Parley P. Pratt writes about how he found the Book of Mormon and how he felt when he read it.
We visited an old Baptist deacon by the name of Hamlin. After hearing of our appointment for evening, he began to tell of a book, a strange book, a very strange book! in his possession, which had been just published. This book, he said, purported to have been originally written on plates either of gold or brass, by a branch of the tribes of Israel; and to have been discovered and translated by a young man near Palmyra, in the state of New York, by the aid of visions, or the ministry of angels… I felt a strange interest in the book. [The] next morning… for the first time, my eyes beheld the “Book of Mormon”- that book of books – that record which reveals the antiquities of the “New World” back to the remotest ages, and which unfolds the destiny of its people and the world for all time to come; - that Book which contains the fullness of the gospel of a crucified and risen Redeemer; - that Book which reveals a lost remnant of Joseph, and which was the principal means, in the hands of God, of directing the entire course of my future life.
I opened it with eagerness, and read its title page. I then read the testimony of several witnesses in relation to the manner of its being found and translated. After this I commenced its contents by course. I read all day; eating was a burden, I had no desire for food; sleep was a burden when the night came, for I preferred reading to sleep.
As I read, the Spirit of the Lord was upon me, and I knew and comprehended that the book was true, as plainly and manifestly as a man comprehends and knows that he exists. My joy was now full, as it were, and I rejoiced sufficiently to more than pay me for all the sorrows, sacrifices, and toils of my life.
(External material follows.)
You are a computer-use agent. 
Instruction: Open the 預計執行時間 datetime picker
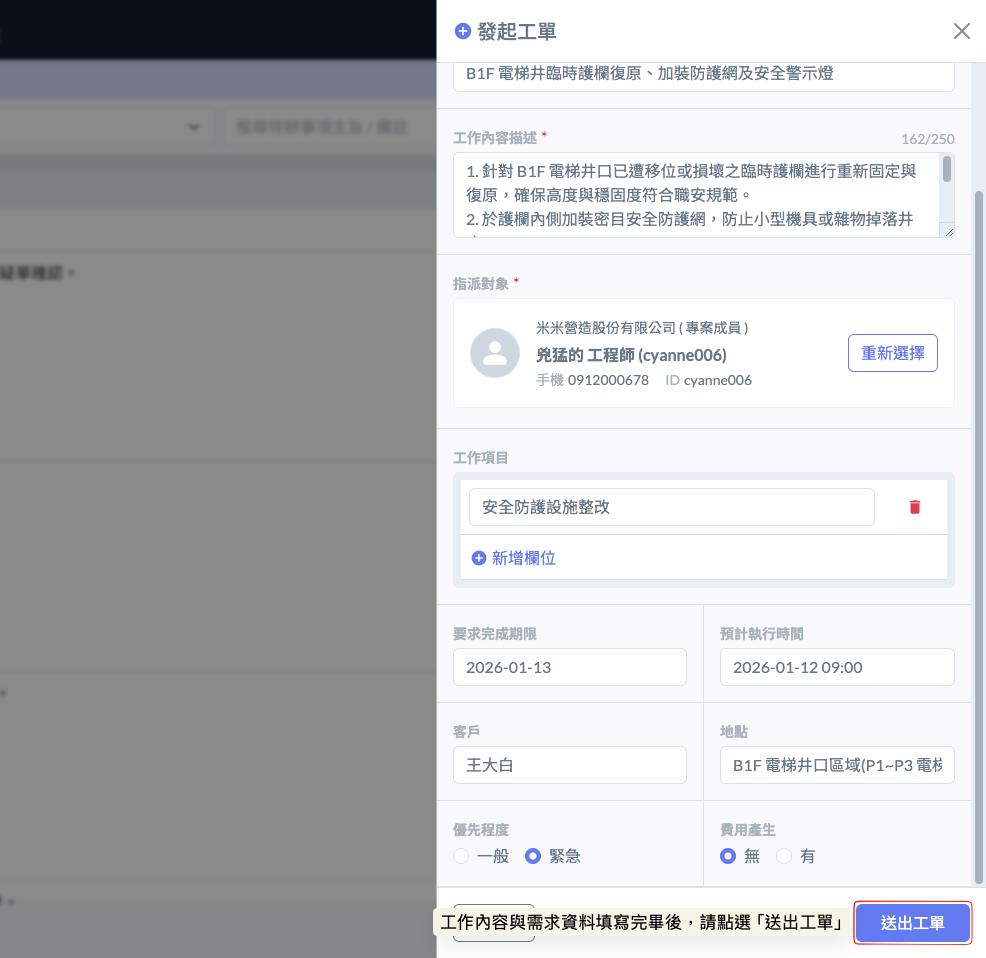836,667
Can anyone read the preceding passage and doubt the sincerity of Parley P. Pratt’s conversion? I suppose some could. But when you consider his life, and read his sermons, and read all the poems he wrote about God and the Restoration, the only rational conclusion is this: Parley P. Pratt really believed in Mormonism.
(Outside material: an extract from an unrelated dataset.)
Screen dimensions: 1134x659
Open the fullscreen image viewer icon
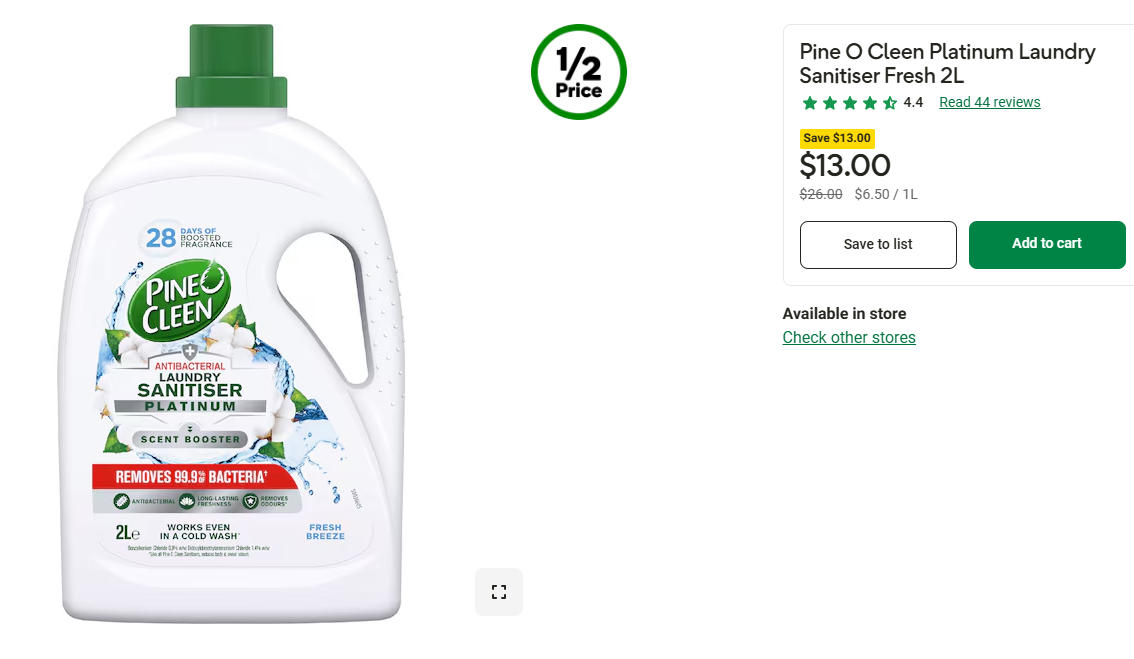(x=498, y=592)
Why is this a reason you should stay LDS? Because you need to remember that the founders of the Church were not con-men. There are so many reasons to be proud of our heritage. There are so many reasons to be proud of the men and women who brought this Church to what it is today. Were some lies told? Yes. Did some leaders practice unrighteous dominion? Yes. But overall, the founders of the LDS church were sincere people seeking after the will of God.
Like Parley P. Pratt, I have also felt joy when reading the Book of Mormon. Though I no longer view it as a literal historical record, I still appreciate its warmth and goodness. The Book is beautiful. It has a proven track record of facilitating communication between humans and God.
God works in mysterious ways. I think God had an interest in getting the Church of Jesus Christ of Latter-Day Saints started, so that people like me nearly two hundred years later could get close to God through living the Mormon lifestyle, and so that people in the Philippines could be given some relief after the devastating typhoon Haiyan. And to get the Church started, God led men like Parley P. Pratt to Joseph Smith.
What Pratt felt and thought when he first encountered Mormonism was neither neurosis nor wishful thinking. He wasn’t being duped or brainwashed. He was converting to a legitimate, albeit colorful, Christian denomination. The Spirit of God was moving in his life.